* _Task to carry out_: Give the lines of the data below as a JSON list of strings, with one string per line and blank lines omitted.

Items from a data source
/---
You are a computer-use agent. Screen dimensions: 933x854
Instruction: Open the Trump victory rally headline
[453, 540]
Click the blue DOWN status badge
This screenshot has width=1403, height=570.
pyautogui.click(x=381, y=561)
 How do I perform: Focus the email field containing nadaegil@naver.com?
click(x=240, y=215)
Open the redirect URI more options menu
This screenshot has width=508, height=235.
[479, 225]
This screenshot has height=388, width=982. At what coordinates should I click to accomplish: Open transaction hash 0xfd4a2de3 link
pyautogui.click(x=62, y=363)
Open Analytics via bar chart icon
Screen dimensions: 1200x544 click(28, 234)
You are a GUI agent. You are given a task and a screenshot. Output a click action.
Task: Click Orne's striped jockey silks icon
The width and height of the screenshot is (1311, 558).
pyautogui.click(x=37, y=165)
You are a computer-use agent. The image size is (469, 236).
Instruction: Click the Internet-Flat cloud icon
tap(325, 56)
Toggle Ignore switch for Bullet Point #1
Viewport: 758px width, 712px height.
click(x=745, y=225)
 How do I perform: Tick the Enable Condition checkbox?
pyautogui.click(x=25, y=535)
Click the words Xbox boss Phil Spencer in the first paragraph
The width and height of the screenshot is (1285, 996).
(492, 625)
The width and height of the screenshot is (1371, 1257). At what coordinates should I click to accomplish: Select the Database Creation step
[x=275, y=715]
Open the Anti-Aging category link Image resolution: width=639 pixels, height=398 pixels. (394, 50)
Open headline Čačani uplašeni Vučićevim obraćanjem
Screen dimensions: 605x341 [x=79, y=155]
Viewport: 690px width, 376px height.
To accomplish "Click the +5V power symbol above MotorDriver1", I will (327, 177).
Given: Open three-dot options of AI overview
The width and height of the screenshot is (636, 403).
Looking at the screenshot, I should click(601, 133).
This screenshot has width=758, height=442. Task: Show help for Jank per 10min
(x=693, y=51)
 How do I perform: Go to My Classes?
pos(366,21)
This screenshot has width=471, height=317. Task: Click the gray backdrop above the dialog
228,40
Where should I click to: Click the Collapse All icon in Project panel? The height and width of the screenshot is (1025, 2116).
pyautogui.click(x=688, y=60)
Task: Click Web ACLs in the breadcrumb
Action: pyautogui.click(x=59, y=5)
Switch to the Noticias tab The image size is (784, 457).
\---
* _Completed task_:
[
  "You are a computer-use agent. Screen dimensions: 933x854",
  "Instruction: Open the Trump victory rally headline",
  "[453, 540]",
  "Click the blue DOWN status badge",
  "This screenshot has width=1403, height=570.",
  "pyautogui.click(x=381, y=561)",
  " How do I perform: Focus the email field containing nadaegil@naver.com?",
  "click(x=240, y=215)",
  "Open the redirect URI more options menu",
  "This screenshot has width=508, height=235.",
  "[479, 225]",
  "This screenshot has height=388, width=982. At what coordinates should I click to accomplish: Open transaction hash 0xfd4a2de3 link",
  "pyautogui.click(x=62, y=363)",
  "Open Analytics via bar chart icon",
  "Screen dimensions: 1200x544 click(28, 234)",
  "You are a GUI agent. You are given a task and a screenshot. Output a click action.",
  "Task: Click Orne's striped jockey silks icon",
  "The width and height of the screenshot is (1311, 558).",
  "pyautogui.click(x=37, y=165)",
  "You are a computer-use agent. The image size is (469, 236).",
  "Instruction: Click the Internet-Flat cloud icon",
  "tap(325, 56)",
  "Toggle Ignore switch for Bullet Point #1",
  "Viewport: 758px width, 712px height.",
  "click(x=745, y=225)",
  " How do I perform: Tick the Enable Condition checkbox?",
  "pyautogui.click(x=25, y=535)",
  "Click the words Xbox boss Phil Spencer in the first paragraph",
  "The width and height of the screenshot is (1285, 996).",
  "(492, 625)",
  "The width and height of the screenshot is (1371, 1257). At what coordinates should I click to accomplish: Select the Database Creation step",
  "[x=275, y=715]",
  "Open the Anti-Aging category link Image resolution: width=639 pixels, height=398 pixels. (394, 50)",
  "Open headline Čačani uplašeni Vučićevim obraćanjem",
  "Screen dimensions: 605x341 [x=79, y=155]",
  "Viewport: 690px width, 376px height.",
  "To accomplish \"Click the +5V power symbol above MotorDriver1\", I will (327, 177).",
  "Given: Open three-dot options of AI overview",
  "The width and height of the screenshot is (636, 403).",
  "Looking at the screenshot, I should click(601, 133).",
  "This screenshot has width=758, height=442. Task: Show help for Jank per 10min",
  "(x=693, y=51)",
  " How do I perform: Go to My Classes?",
  "pos(366,21)",
  "This screenshot has width=471, height=317. Task: Click the gray backdrop above the dialog",
  "228,40",
  "Where should I click to: Click the Collapse All icon in Project panel? The height and width of the screenshot is (1025, 2116).",
  "pyautogui.click(x=688, y=60)",
  "Task: Click Web ACLs in the breadcrumb",
  "Action: pyautogui.click(x=59, y=5)",
  "Switch to the Noticias tab The image size is (784, 457)."
]